All characters, in the first episode of “Big Little Lies” (HBO, 2017), act around a contract with another character, especially the four wives with their husbands. The first episode has, in the action plan, the reunion of mothers and friends looking for their children at the door of a school. And he closes, at night, with all those characters acting as a result of contracts, in insomnia and dissatisfaction, without sleeping, as if they all had a fault in their soul.
The first episode is to show the passions of the characters, to argue the intrigues and the suspense about the culprit being one of those women. We know who the stressed Madeline (Reese Witherspoon) really is, when she discusses her contract with her naive husband, Ed (Adam Scott), revealing, on the plane of passion, how insecure she is and immature.
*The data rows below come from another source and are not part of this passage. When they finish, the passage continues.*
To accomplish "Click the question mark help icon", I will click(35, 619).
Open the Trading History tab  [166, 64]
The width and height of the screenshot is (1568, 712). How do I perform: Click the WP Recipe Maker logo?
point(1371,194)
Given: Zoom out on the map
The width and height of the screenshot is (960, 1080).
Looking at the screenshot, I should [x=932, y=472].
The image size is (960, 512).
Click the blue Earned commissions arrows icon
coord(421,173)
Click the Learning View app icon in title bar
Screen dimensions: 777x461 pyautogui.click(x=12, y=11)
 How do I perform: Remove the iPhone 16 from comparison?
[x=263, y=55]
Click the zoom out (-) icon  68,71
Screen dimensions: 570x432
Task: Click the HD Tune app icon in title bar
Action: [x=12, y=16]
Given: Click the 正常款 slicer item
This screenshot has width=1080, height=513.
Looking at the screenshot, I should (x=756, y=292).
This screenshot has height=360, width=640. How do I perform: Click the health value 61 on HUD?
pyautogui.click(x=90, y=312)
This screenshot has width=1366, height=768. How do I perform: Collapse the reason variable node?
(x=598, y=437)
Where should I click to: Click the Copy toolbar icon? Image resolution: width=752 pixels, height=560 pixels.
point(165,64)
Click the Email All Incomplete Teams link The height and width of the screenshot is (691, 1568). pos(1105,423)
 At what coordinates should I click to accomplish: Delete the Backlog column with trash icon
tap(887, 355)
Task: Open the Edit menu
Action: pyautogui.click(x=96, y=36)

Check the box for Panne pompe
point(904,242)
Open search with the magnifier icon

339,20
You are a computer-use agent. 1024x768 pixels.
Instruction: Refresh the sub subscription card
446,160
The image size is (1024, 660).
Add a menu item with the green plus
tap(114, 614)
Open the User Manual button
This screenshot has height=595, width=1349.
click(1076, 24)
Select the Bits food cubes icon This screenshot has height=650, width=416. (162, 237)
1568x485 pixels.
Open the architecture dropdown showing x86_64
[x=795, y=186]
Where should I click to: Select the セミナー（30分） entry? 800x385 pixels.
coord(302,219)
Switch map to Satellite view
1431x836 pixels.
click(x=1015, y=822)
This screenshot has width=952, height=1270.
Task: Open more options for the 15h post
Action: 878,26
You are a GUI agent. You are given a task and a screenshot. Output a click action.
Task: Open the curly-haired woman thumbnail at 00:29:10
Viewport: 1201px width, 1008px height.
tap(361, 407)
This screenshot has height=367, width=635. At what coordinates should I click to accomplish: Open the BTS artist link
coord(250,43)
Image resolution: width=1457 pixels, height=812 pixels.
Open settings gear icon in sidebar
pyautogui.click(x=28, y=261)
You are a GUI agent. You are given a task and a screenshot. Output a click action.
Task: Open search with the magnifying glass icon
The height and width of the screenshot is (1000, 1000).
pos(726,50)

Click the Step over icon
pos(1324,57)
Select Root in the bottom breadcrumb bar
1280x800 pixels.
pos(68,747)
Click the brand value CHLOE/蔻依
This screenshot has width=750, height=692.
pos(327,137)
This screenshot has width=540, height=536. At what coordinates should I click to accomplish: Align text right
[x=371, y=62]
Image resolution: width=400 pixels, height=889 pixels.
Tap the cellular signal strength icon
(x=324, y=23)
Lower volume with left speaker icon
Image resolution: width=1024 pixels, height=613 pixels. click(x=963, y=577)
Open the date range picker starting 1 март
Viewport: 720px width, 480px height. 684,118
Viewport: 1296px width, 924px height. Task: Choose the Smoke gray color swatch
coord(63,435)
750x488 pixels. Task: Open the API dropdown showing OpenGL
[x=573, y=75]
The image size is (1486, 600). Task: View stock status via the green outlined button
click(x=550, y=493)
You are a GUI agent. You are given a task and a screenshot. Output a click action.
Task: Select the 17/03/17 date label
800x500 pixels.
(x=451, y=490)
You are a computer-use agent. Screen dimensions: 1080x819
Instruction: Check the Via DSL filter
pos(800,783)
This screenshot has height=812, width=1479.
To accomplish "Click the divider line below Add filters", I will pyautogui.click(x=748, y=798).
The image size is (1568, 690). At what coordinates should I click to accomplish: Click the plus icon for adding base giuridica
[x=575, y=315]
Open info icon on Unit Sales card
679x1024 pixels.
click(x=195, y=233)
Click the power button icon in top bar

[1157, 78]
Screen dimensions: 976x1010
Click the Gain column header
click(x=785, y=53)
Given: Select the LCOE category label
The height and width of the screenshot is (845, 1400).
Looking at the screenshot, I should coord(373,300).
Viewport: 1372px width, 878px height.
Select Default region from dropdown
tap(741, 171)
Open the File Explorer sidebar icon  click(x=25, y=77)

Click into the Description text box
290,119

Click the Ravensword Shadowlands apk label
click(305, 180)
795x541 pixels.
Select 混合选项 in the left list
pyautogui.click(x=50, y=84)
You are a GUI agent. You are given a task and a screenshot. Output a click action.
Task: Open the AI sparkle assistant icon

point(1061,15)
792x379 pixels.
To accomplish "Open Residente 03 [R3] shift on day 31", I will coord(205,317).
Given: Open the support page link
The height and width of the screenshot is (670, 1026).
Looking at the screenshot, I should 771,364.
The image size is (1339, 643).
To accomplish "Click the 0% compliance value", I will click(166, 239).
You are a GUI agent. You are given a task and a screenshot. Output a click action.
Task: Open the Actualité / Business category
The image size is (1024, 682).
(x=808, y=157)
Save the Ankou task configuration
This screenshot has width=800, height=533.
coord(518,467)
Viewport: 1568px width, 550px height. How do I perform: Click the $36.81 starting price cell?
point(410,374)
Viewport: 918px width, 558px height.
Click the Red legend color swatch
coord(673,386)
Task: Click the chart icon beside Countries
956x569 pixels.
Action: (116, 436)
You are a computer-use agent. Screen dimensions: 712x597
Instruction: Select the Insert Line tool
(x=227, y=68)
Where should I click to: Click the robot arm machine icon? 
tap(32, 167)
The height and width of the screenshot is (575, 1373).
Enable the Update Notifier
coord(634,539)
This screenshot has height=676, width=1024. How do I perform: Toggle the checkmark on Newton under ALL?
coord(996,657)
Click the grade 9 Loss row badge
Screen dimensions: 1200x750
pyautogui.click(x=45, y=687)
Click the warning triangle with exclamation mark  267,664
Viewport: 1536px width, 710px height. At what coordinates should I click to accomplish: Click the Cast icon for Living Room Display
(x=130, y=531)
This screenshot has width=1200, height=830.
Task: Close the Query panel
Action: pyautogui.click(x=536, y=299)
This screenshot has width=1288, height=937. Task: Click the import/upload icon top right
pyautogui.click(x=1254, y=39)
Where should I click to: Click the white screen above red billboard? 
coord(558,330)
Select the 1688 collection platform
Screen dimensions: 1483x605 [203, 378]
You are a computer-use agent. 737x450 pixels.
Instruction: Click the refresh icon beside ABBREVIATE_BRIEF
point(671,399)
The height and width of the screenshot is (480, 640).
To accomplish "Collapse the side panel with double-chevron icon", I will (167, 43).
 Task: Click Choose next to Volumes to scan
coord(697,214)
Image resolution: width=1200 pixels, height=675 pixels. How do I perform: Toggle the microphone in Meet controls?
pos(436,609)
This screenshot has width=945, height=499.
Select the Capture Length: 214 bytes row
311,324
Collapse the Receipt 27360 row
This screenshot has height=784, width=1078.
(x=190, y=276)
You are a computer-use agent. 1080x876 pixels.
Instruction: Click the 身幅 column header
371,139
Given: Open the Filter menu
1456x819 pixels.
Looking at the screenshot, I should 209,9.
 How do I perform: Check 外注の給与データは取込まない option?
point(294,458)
The pilot serves to structure the main contract of the series, between two female characters, the popular Madeline and the suffering Jane (Shailene Woodley), who was raped in the past, resulting in a son, now six, and wants to find out who caused him this damage and take revenge. It is through the marriage contract of Celeste Wright (Nicole Kidman) that the drama becomes violent, and that the winner Renata Klein (Laura Dern) reveals her arrogance and intolerance, when her husband does not listen to her.
While, in the action plan, there is a “damage” caused to Jane, who has a six-year-old son, the result of this rape, which needs to be settled in the other episodes, because in this first episode she is the character that most experiences feelings of hate , anger and opens the sense that will close the series, when it will be revealed who was killed, and who was the murderer. The contract between Madeline and Jane allowed this well-organized narrative construction to close each character’s narrative program, which started in the first act.
And the novelty is also that, in this theory, the “feeling” of the characters and their internal journey, uncertain, suffering and full of unforeseen events, is included in the action journey. Jane has this fracture to resolve, as all other women have theirs. It will be the search for the truth, in relation to the father of his son, and the accusations that he is violent, that will move the passionate tensions of the following episodes, and close the “passionate” problems of the characters that arose in the first act.
This contract theory is bigger than this summary limited to the characters’ action plan, and can be better studied and understood in a broad study applied in films and series, called “The Passions in the Characters”, which is found in Amazon website, translated into three languages.
Within our narrative theory, we can donate necessary tools for a screenwriter to develop this first episode well, showing a character’s curve to undergo transformations. For this, it is necessary that the arc of a story, with a beginning, middle and end, be operated by these obligatory transformations of the characters. A transformation at the level of “action” that must also occur at the level of “feeling” of the characters.
Hermes Leal is a writer, journalist and filmmaker, author of the en.screenwriteronline.com method for writing screenplays.